**READING TEXT**:
You probably realize that this kind of plumbing can apply to other types too. Haskell overloads the plumbing via another constructor class. Here are the key details:

 -- from the Prelude (via library Control.Monad)
 class Monad m where
  return :: a -> m a
  (>>=) :: m a -> (a -> m b) -> m b
 instance Monad Maybe where
  return = Just
  Nothing >>= _ = Nothing
  Just x >>= k = k x

Like for pure, the overloaded return function just allows a value to be turned into a stage in the pipeline, particularly in a way that allows the following stage to retrieve it. There are also a few laws to check, basically corresponding to a notion of associativity and two checks that return behaves like an identity element. So, a monad is anything for which you can invent a suitable definition of >>= and return! However, some monads are more useful than others...

A More Convenient Notation

Haskell has some syntactic sugar for writing down pipelines based on monads, called “do notation.” Instead of combinations of explicit lambdas and >>= operators, we can write this:

 do res_1 <- do_step_1
  res_2 <- do_step_2 res_1
  use_vals (res_1,res_2)

do is a keyword, and must be followed by a block of statements. Each statement is either a call to some (monadic) operation (aka “action”) or has form pattern <- action, which represents running the action and capturing its output by matching against the pattern. The simplest pattern is a variable name, as used above to capture the first and second results.

This “do” notation is nothing magical—it is just a shorthand that is translated into some combination of >>= and lambdas early in compilation. But, I hope you agree, it does make the code easier to read and follow. It’s no accident that it looks like imperative code either—we are (for most monads) describing some sequential process anyway, e.g. do step one first, if all OK then do step two, etc.

Being able to use this notation also helps understand how to use monads. Firstly, monads are the things that make this notation work, and secondly, we are using monads in order to program in this style—so once you know what kind of operations you want to do (and so what kinds of type will be involved), then you can start writing more abstract code in do notation and rely on monads to handle the plumbing.

Programming with the Interfaces

One of the many advantages of programming to interfaces is that you can write code that works with any instance of the interface. One important operation for monads is sequence :: Monad m => [m a] -> m [a], which is used to convert a list of monadic values to a list of values, by chaining them together (with >>=) and collecting a list of all of the results generated.

 sequence [] = return []
 sequence (m:ms) = do x <- m
  xs <- sequence ms
  return (x:xs)

**PROBLEM A**: Copy the passage on monads from "Being able to" up to and including "return (x:xs)", switching "sequence" to "collect" wherever it occurs in that stretch.
The entries have no connection to the passage on monads.

**ENTRIES**:
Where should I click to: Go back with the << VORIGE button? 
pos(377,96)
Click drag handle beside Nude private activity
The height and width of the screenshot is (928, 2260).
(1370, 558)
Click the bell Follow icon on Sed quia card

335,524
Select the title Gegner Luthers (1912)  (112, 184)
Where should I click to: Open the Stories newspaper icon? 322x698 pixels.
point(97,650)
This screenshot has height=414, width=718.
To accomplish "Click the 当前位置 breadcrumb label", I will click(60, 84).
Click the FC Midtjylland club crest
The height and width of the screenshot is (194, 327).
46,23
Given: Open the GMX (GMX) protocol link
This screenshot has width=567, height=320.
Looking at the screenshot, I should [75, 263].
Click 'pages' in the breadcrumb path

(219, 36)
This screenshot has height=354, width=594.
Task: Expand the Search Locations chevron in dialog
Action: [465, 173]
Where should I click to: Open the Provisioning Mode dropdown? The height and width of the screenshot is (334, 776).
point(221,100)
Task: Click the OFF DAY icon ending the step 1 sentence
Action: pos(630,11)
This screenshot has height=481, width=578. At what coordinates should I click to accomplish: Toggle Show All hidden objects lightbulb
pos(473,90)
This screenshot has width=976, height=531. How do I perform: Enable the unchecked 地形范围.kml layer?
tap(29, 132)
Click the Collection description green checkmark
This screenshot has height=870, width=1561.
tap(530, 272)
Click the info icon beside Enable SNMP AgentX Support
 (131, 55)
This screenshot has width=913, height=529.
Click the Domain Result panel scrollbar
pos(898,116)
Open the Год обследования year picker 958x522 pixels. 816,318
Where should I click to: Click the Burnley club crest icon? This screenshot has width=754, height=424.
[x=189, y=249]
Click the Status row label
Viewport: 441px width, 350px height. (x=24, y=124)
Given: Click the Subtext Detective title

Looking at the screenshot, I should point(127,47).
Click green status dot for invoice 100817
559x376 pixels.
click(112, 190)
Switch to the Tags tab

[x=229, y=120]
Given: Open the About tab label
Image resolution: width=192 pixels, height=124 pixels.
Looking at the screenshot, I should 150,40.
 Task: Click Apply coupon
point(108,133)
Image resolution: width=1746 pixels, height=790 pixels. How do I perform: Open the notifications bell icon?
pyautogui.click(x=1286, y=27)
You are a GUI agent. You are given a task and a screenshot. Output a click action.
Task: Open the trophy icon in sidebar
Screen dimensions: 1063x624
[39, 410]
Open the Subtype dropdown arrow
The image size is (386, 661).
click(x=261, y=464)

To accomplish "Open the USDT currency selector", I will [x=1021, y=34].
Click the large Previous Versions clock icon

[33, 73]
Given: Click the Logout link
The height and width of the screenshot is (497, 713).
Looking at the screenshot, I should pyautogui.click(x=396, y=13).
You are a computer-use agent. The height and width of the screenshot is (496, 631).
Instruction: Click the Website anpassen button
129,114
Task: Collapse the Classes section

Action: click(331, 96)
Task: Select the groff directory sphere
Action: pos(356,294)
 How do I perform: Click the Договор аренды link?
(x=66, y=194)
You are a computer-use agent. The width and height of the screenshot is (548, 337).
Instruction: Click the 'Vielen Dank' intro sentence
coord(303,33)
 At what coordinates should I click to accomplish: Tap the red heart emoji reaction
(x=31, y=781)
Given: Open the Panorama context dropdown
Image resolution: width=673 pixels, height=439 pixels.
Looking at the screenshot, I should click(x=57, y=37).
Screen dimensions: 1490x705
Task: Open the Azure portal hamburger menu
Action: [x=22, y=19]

**PROBLEM B**: From the entries, extract the lines from the line with "Click the info" up to and including the line with "Open the Год", reproducing them without any change.

**TASK RESULT A**:
Being able to use this notation also helps understand how to use monads. Firstly, monads are the things that make this notation work, and secondly, we are using monads in order to program in this style—so once you know what kind of operations you want to do (and so what kinds of type will be involved), then you can start writing more abstract code in do notation and rely on monads to handle the plumbing.

Programming with the Interfaces

One of the many advantages of programming to interfaces is that you can write code that works with any instance of the interface. One important operation for monads is collect :: Monad m => [m a] -> m [a], which is used to convert a list of monadic values to a list of values, by chaining them together (with >>=) and collecting a list of all of the results generated.

 collect [] = return []
 collect (m:ms) = do x <- m
  xs <- collect ms
  return (x:xs)

**TASK RESULT B**:
Click the info icon beside Enable SNMP AgentX Support
 (131, 55)
This screenshot has width=913, height=529.
Click the Domain Result panel scrollbar
pos(898,116)
Open the Год обследования year picker 958x522 pixels. 816,318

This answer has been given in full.